For another five minutes Jarrocks denied himself to all visitors. Then he called for another report on the stock which he had just caused to be sold. It was selling “off a half.”
“Well, Cynthia,” said Jarrocks, “you’re fifty dollars richer than when you came. Now I’ve got to tell you to go. I’ll look out for your interests as if they were my own.”
And Jarrocks, looking rather stupid and bored, conducted Cynthia through his outer offices and put her into an elevator “going down.” Her face vanished and his heart continued to mumble and grumble, just the way a tooth does when it is getting ready to ache.
Cynthia had entered Wall Street at an auspicious moment. Stocks were at that high level from which they presently tumbled to the panic quotations of nineteen-seven.
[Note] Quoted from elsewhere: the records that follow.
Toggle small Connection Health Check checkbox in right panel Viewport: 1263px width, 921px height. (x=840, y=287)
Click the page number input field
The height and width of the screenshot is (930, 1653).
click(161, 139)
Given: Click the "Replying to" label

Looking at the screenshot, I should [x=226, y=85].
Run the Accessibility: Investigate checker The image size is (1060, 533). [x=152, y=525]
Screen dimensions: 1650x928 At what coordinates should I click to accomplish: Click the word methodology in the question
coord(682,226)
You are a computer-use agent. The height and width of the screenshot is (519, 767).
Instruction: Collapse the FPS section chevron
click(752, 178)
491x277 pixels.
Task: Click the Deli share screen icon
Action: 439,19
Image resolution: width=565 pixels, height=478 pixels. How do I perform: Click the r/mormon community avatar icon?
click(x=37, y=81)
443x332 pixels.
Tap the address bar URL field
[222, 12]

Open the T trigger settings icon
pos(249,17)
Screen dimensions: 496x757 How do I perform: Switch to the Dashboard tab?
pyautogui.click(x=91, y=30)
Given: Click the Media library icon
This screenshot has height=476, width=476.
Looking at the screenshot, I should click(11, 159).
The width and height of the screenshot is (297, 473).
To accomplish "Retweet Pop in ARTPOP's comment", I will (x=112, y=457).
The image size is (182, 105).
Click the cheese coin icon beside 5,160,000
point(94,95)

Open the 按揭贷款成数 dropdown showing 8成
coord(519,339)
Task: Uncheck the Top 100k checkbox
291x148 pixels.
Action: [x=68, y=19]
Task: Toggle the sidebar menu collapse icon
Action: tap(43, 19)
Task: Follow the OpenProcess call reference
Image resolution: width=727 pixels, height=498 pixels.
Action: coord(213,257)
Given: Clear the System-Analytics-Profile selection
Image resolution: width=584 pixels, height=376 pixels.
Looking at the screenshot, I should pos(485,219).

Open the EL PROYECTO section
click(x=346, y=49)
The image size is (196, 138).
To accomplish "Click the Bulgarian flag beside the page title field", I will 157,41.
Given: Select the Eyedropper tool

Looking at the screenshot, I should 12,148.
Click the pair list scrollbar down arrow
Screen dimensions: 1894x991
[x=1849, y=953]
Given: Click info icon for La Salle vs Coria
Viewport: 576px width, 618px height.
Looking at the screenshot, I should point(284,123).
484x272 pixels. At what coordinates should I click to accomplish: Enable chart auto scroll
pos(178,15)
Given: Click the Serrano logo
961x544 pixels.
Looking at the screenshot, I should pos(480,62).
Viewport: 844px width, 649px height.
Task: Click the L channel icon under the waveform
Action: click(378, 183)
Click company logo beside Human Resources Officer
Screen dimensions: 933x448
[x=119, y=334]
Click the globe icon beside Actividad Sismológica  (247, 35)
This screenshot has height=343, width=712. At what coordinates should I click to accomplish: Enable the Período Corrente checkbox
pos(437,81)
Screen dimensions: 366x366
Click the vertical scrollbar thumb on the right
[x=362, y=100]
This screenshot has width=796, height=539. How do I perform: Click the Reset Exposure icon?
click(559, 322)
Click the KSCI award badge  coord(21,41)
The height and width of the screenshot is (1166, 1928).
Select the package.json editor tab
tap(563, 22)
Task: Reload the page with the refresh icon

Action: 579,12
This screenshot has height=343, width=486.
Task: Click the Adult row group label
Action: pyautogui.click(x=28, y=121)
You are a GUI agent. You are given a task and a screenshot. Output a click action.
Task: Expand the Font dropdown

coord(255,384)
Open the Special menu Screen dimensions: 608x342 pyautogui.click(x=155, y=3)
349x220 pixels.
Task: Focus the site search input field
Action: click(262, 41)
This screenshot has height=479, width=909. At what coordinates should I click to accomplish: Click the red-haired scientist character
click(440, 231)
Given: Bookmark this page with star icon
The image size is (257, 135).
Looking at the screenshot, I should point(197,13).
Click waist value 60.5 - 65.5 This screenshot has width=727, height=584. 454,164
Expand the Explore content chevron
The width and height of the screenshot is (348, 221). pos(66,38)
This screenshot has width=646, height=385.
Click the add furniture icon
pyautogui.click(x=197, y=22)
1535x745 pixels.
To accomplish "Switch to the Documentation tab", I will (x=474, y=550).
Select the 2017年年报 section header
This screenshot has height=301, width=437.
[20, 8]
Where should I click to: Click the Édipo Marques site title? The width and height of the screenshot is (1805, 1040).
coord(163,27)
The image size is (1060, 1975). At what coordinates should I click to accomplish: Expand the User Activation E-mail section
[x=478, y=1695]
And Jarrocks, whom the unsuccessful thought so very stupid, had made a very shrewd guess as to what was going to happen.
Two weeks later he wrote Cynthia that if she could use two or three thousand dollars she could have them, without troubling her balance very perceptibly.
“I thought you had a chance,” he wrote. “I’m beginning to think it’s a sure thing! Keep a stiff upper lip and first thing you know you’ll have the laugh on mamma and papa. Give ’em my best regards.”
VI
If it is wicked to gamble Cynthia was wicked. If it is wicked to lie Cynthia was wicked. If the money that comes out of Wall Street belonged originally to widows and orphans, why, that is the kind of money which she amassed for her own selfish purposes. Worst of all, on learning from Jarrocks that the Rainbow’s Foot–where the pot of gold is–was almost in sight, this bad, wicked girl’s sensations were those of unmixed triumph and delight!